_INSTRUCTION A_:
In the forum thread on Python scripts on Mac, what file does 4ktarus say OBS can't find, according to the OBS log?
_INSTRUCTION B_:
List every distinct username that posts in the forum thread on Python scripts on Mac.
_INSTRUCTION C_:
From the forum thread on Python scripts on Mac, reproduce the stretch from "## tbutler (May 2, 2020)" through "macOS 10.5.4 (Catalina).".

_SOURCE TEXT_:
# Python Scripts on Mac



## tbutler (May 2, 2020)

I'm trying to use a Python OBS Script (one I downloaded on this forum, obsMidiClient). When I add it via the scripts dialogue, it appears, but the script's options do not appear in the options side of things. I've looked in the log and it shows nothing. I tried leaving the Python path blank, I tried installing 3.7.x and 3.6.0 using pyenv via Homebrew and providing those paths to OBS as well. Nothing seems to work. (It doesn't work with the OBS included "url-text.py" script, either.) Python isn't a language I've spent a ton of time in, but as far as I can tell all of the syntax checks out. Can anyone help me figure out what I am missing or how to get debug information, at least?

I'm running macOS 10.5.4 (Catalina).


----------



## Tangential (May 3, 2020)

My understanding is that Python is not supported on MacOS. You need to use LUA


----------



## tbutler (May 3, 2020)

Do you know if there's a way to bind LUA to a Python framework? I'm trying to use that aforementioned MIDI plugin, which depends on the RtMidi library for Python. I'm guessing Lua probably doesn't have an equivalent, although I'll look into it.


----------



## 4ktarus (May 24, 2020)

Same issue here. If I look at the Obs Log, I can see that OBS can't find "libpython3.7m.dylib" . But I never found this file.
I know that on mac there is a python 2.7 version pre-install with OSX, but I install Python 3.8, and try with 3.6 and 3.7 nothing work.
Everything is properly install cause I succesfull run my script, without OBS, directly in python3 with the terminal (or with the python launcher). so there is no problem with the script or with the python installation. (as you say "(It doesn't work with the OBS included "url-text.py" script, either.)".  have you find an solution ? Thx for your time !!!


----------



## 4ktarus (Jun 2, 2020)

To be perfectly clear : 
Python works in OBS on mac with my config (see bellow) for lot's of script ( you may have to install library for python 3.7 before) with this config : 
Python 2.7 AND Python 3.7
In Python setting in Obs (Tool/Script/python setting)  you have to show this folder  : 
/Library/Frameworks/Python.framework/Versions/3.7
Keep us informed of your midi test !!


----------



## pani3610 (Mar 29, 2022)

4ktarus said:


> To be perfectly clear :
> Python works in OBS on mac with my config (see bellow) for lot's of script ( you may have to install library for python 3.7 before) with this config :
> Python 2.7 AND Python 3.7
> In Python setting in Obs (Tool/Script/python setting)  you have to show this folder  :
> ...


I tried to run Python script `print('hello world')` on my Mac but the Script log is blank.
In Python setting in Obs (Tool/Script/python setting)  you have to show this folder  :
/Library/Frameworks/Python.framework/Versions/3.6

@4ktarus can you help me with any additional settings required?

MbA : M1
Monterey 12.3
OBS 27.2.2


----------

_GIVEN ENTRIES_:
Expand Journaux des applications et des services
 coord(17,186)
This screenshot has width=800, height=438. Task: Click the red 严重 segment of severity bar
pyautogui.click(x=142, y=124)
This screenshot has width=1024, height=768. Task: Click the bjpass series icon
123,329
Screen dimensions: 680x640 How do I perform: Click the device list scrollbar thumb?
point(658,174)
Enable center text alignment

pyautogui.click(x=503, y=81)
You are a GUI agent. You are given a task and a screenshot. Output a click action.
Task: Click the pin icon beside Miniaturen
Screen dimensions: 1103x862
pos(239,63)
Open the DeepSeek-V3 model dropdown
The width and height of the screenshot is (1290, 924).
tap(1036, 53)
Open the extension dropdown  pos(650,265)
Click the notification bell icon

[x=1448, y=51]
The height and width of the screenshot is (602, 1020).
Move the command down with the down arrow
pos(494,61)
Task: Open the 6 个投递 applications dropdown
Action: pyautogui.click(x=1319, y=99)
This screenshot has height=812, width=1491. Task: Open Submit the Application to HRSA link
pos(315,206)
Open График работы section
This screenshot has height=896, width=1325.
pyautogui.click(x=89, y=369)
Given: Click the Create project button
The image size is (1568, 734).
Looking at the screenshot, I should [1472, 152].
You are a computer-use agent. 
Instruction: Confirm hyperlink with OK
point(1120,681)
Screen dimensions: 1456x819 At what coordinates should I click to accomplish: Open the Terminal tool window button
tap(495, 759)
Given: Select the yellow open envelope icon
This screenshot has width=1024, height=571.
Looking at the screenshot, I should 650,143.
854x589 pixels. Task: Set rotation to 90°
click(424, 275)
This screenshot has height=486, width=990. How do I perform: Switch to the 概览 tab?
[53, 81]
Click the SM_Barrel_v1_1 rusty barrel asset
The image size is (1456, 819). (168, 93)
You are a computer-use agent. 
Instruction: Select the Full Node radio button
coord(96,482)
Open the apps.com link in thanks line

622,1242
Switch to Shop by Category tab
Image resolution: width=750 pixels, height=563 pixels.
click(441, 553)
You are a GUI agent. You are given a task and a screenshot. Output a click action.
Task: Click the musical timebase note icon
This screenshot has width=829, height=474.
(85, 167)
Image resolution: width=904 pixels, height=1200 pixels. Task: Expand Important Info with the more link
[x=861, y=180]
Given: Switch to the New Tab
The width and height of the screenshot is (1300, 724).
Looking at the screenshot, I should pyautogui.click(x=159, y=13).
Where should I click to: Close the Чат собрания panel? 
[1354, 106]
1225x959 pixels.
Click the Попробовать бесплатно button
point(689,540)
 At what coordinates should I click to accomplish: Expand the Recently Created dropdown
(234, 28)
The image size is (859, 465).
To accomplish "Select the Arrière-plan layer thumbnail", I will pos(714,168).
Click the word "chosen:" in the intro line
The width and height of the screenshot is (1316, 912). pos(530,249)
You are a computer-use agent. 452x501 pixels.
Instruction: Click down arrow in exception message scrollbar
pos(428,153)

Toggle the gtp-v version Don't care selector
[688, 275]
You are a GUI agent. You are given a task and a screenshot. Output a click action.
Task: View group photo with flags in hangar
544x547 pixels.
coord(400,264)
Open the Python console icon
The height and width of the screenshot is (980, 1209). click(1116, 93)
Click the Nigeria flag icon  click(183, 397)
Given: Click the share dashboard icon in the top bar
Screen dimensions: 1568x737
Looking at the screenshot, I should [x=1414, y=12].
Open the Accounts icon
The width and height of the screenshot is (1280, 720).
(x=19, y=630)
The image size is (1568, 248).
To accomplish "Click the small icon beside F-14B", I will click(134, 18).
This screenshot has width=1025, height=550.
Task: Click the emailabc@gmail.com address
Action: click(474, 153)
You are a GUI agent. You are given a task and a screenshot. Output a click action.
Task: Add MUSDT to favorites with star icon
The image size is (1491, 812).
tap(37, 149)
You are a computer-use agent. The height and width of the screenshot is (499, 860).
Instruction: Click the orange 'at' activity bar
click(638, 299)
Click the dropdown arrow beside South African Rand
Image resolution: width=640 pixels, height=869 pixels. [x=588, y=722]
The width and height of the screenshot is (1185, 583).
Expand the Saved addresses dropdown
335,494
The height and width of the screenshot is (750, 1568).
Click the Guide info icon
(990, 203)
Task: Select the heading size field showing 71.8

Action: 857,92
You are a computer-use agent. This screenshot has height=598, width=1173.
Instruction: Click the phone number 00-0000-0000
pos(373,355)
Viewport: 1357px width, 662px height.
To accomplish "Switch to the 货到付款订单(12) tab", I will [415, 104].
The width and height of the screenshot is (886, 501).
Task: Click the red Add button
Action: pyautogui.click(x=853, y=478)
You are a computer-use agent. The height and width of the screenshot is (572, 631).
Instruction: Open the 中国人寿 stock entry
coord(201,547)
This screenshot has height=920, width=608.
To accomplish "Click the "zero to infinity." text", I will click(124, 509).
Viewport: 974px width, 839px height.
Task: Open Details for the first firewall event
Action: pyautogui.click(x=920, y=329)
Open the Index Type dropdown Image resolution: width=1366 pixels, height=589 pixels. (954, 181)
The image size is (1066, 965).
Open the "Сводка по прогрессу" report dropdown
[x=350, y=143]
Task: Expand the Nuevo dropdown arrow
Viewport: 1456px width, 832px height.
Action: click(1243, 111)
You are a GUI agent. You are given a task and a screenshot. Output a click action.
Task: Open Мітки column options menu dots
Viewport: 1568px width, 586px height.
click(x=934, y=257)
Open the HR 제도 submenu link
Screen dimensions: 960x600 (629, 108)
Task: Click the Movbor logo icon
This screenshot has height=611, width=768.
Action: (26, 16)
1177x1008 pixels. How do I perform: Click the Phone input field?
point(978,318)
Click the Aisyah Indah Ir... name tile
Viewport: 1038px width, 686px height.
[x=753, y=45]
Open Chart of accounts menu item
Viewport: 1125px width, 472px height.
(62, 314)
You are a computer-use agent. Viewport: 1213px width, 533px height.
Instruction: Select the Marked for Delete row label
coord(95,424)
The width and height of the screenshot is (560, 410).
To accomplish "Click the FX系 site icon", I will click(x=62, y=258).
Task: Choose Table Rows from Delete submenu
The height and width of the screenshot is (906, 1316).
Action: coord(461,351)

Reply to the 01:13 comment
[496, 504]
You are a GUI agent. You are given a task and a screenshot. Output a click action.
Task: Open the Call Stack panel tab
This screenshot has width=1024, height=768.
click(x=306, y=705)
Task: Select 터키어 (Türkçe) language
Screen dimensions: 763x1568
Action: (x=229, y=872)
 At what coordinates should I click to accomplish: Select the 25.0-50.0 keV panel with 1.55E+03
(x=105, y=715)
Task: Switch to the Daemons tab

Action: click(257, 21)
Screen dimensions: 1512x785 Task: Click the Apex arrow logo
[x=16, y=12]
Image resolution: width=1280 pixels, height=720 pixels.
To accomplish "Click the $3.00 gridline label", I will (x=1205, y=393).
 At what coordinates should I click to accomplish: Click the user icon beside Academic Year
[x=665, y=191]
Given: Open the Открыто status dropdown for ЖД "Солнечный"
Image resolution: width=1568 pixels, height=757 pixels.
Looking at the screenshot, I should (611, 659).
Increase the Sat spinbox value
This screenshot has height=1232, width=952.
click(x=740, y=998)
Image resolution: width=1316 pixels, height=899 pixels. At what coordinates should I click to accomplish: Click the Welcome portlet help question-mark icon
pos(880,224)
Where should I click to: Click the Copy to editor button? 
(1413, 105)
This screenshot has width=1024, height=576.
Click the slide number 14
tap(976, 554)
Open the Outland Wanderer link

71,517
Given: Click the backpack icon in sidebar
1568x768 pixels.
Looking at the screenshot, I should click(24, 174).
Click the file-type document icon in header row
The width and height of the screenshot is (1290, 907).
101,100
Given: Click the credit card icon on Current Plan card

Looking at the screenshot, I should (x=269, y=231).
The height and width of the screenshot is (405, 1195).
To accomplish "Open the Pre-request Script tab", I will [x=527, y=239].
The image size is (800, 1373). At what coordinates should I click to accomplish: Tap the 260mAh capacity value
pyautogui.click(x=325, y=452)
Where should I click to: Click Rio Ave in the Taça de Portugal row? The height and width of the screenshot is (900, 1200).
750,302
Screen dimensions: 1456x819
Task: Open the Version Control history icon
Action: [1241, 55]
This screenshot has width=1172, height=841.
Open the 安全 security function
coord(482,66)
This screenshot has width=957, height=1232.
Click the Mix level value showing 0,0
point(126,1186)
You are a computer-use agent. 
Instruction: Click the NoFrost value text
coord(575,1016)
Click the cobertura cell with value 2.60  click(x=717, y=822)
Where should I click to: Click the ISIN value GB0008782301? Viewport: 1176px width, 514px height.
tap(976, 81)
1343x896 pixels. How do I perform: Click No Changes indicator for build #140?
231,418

_FULL RESPONSE A_:
"libpython3.7m.dylib"

_FULL RESPONSE B_:
tbutler, Tangential, 4ktarus, pani3610

_FULL RESPONSE C_:
## tbutler (May 2, 2020)

I'm trying to use a Python OBS Script (one I downloaded on this forum, obsMidiClient). When I add it via the scripts dialogue, it appears, but the script's options do not appear in the options side of things. I've looked in the log and it shows nothing. I tried leaving the Python path blank, I tried installing 3.7.x and 3.6.0 using pyenv via Homebrew and providing those paths to OBS as well. Nothing seems to work. (It doesn't work with the OBS included "url-text.py" script, either.) Python isn't a language I've spent a ton of time in, but as far as I can tell all of the syntax checks out. Can anyone help me figure out what I am missing or how to get debug information, at least?

I'm running macOS 10.5.4 (Catalina).